The scientists next tested whether these results could be replicated in a mouse model of pulmonary hypertension, and mice with PH-like disease had significantly lower counts of EOS in their blood but higher counts of EOS and EOS-attracting signaling molecules in their lungs compared to control animals.

To gain greater insight into the role of EOS in disease, the researchers next induced pulmonary hypertension in mice that had been genetically engineered so that they made fewer EOS than normal.

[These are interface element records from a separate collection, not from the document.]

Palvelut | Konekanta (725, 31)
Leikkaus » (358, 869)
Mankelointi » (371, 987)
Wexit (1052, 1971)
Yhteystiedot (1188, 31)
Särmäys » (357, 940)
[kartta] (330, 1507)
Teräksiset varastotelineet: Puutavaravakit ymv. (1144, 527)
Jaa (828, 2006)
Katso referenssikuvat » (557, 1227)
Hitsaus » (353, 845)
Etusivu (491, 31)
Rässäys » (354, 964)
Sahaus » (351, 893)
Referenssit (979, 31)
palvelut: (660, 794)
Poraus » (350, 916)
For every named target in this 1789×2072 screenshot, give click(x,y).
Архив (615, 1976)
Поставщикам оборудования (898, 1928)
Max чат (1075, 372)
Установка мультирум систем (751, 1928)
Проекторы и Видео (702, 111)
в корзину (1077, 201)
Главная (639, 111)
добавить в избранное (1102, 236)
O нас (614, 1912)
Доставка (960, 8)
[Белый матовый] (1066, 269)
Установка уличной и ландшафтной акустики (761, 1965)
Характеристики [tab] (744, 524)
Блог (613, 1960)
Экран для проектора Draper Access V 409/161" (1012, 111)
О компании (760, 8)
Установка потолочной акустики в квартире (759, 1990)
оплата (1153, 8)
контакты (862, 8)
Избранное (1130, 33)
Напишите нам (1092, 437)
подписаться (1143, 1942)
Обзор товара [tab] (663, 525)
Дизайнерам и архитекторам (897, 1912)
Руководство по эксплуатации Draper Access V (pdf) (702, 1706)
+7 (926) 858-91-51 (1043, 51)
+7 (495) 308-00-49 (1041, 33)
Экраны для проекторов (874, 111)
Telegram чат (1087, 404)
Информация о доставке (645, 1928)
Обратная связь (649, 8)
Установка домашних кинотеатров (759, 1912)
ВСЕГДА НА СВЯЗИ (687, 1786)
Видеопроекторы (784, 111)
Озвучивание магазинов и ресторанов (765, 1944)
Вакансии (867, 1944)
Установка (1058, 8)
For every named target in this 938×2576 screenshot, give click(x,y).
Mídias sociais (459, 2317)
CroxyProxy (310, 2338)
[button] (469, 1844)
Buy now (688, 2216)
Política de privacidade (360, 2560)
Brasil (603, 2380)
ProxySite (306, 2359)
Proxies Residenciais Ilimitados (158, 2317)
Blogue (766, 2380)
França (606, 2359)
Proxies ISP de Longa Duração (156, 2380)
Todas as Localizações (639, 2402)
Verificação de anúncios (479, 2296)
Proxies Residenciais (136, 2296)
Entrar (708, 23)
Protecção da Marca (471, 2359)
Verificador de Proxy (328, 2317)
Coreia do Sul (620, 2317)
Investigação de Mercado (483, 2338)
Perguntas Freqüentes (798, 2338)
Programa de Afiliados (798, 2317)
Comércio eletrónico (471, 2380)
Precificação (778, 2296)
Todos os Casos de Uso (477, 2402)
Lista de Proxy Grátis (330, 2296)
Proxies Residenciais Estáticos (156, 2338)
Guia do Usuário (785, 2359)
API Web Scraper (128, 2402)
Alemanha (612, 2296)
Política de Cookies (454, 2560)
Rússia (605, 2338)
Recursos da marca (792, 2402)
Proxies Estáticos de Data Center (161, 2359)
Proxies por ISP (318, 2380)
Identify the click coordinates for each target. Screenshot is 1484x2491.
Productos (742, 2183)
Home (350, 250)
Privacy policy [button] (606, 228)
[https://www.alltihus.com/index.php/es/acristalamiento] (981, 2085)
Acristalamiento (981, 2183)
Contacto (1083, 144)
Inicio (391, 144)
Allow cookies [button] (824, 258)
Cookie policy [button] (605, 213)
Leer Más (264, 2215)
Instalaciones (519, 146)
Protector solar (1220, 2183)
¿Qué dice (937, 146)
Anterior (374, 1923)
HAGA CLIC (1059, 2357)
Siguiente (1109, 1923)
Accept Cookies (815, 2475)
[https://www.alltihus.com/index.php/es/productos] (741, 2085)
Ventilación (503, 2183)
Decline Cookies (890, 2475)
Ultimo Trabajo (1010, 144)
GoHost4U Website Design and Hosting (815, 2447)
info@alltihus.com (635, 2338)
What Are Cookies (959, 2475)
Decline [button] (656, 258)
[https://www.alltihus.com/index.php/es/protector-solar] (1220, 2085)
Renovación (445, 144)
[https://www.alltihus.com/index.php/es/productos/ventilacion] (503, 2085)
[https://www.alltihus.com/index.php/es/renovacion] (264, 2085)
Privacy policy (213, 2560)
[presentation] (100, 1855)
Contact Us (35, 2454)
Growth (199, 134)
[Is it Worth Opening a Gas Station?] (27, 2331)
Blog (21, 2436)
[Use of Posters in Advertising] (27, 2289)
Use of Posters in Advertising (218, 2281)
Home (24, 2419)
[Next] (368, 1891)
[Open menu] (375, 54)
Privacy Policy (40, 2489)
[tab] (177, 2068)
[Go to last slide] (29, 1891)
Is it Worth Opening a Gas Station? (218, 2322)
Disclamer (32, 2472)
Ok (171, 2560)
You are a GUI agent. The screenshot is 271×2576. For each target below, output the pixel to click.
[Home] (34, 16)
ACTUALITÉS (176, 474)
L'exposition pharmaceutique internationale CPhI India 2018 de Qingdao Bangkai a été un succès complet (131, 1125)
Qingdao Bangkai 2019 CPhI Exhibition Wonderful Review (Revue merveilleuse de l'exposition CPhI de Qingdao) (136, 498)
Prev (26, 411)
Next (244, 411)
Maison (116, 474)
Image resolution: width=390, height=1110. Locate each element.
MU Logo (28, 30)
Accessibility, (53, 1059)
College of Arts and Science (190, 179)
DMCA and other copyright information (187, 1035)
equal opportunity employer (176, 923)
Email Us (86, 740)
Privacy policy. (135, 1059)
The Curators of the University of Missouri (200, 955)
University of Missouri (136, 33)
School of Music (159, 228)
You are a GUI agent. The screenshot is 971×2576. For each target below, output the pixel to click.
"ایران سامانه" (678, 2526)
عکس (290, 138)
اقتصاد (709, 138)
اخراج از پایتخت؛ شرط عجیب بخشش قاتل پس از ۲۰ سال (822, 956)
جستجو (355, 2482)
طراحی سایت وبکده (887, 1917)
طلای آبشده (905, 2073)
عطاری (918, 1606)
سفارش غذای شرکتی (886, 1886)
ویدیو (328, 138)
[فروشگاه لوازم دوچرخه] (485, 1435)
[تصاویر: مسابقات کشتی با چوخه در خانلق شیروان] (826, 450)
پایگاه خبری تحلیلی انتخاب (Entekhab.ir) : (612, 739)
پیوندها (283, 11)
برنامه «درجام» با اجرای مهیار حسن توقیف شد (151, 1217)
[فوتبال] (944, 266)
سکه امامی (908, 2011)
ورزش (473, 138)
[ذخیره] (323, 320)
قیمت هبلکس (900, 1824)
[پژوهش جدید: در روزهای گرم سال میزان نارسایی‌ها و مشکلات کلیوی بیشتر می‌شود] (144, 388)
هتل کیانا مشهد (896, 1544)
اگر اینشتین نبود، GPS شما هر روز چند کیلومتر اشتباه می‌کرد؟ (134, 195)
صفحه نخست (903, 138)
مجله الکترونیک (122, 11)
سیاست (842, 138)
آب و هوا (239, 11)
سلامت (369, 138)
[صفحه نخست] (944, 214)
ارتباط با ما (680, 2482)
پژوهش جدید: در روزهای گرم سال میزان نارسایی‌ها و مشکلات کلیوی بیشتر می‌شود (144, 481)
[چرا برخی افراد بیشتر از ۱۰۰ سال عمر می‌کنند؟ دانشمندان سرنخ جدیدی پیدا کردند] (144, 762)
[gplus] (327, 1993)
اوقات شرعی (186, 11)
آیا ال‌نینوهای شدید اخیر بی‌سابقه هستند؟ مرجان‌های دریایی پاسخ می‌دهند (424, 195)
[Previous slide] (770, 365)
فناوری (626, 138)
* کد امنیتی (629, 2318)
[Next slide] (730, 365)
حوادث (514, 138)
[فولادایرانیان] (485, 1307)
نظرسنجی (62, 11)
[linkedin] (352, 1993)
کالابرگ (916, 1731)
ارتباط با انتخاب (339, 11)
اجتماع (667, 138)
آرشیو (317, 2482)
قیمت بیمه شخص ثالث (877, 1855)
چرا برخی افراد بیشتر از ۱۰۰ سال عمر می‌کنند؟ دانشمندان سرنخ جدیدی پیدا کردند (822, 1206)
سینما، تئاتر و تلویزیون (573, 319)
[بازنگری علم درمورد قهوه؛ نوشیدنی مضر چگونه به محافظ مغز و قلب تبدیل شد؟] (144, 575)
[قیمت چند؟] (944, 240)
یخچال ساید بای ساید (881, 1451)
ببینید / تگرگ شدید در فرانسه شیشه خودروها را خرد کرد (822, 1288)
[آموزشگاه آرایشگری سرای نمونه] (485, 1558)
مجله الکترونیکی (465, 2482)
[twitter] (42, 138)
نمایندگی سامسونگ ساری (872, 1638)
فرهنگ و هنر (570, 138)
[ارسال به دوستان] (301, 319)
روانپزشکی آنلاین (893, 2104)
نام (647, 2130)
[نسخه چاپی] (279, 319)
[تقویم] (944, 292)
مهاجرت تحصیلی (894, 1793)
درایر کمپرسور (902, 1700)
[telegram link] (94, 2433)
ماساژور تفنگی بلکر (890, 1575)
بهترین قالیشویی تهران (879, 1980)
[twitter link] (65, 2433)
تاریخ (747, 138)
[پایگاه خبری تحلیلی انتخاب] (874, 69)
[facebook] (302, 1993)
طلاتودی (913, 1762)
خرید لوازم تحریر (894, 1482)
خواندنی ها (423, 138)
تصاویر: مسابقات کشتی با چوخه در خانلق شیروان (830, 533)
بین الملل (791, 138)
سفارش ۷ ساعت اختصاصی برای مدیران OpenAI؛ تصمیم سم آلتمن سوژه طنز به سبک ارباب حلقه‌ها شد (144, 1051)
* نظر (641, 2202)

Results broadly showed pulmonary hypertension was more severe in the EOS-deficient mice, with more overgrowth of blood vessel and heart tissue. Similar findings were discovered when an antibody treatment was used to deplete EOS, and consistent results also were found in experiments done in rat models.

“Taken together, these results show that genetically or chemically induced EOS deficiency aggravates PH development, suggesting that EOS have a protective effect in PH development,” the scientists concluded.

Further experiments showed EOS-deficient mice had increased levels of other immune cells (namely macrophages, monocytes, and neutrophils) in their lungs. These results “indicate that EOS deficiency or depletion aggravates the PH-related inflammation of lung tissue in mice,” the researchers wrote.

Other experiments showed EOS could reduce the growth of the muscle cells around blood vessels. PH is marked by abnormal growth of these muscle cells, so “these observations suggest a beneficial role of EOS in regulating [pulmonary artery smooth muscle cell, PASMC] function,” the researchers wrote.

Additional tests indicated one likely mechanism for these effects: EOS releases a number of oxidized fatty molecules called oxylipins. The scientists demonstrated that two of these molecules, 14-HDHA and 17-HDHA, could both reduce the migration of neutrophils, macrophages, and monocytes to the lungs and also reduce the growth of PASMCs.

“These results reveal that EOS exert anti-proliferative effects and anti-inflammative effects via oxylipins such as 14/17-HDHA,” the team wrote.

These findings open potential avenues for new treatment strategies that could be explored in future studies, the scientists noted. For example, the team suggested it may be beneficial to test whether supplements of 14/17-HDHA could help boost levels of these molecules in the lungs to slow disease progression.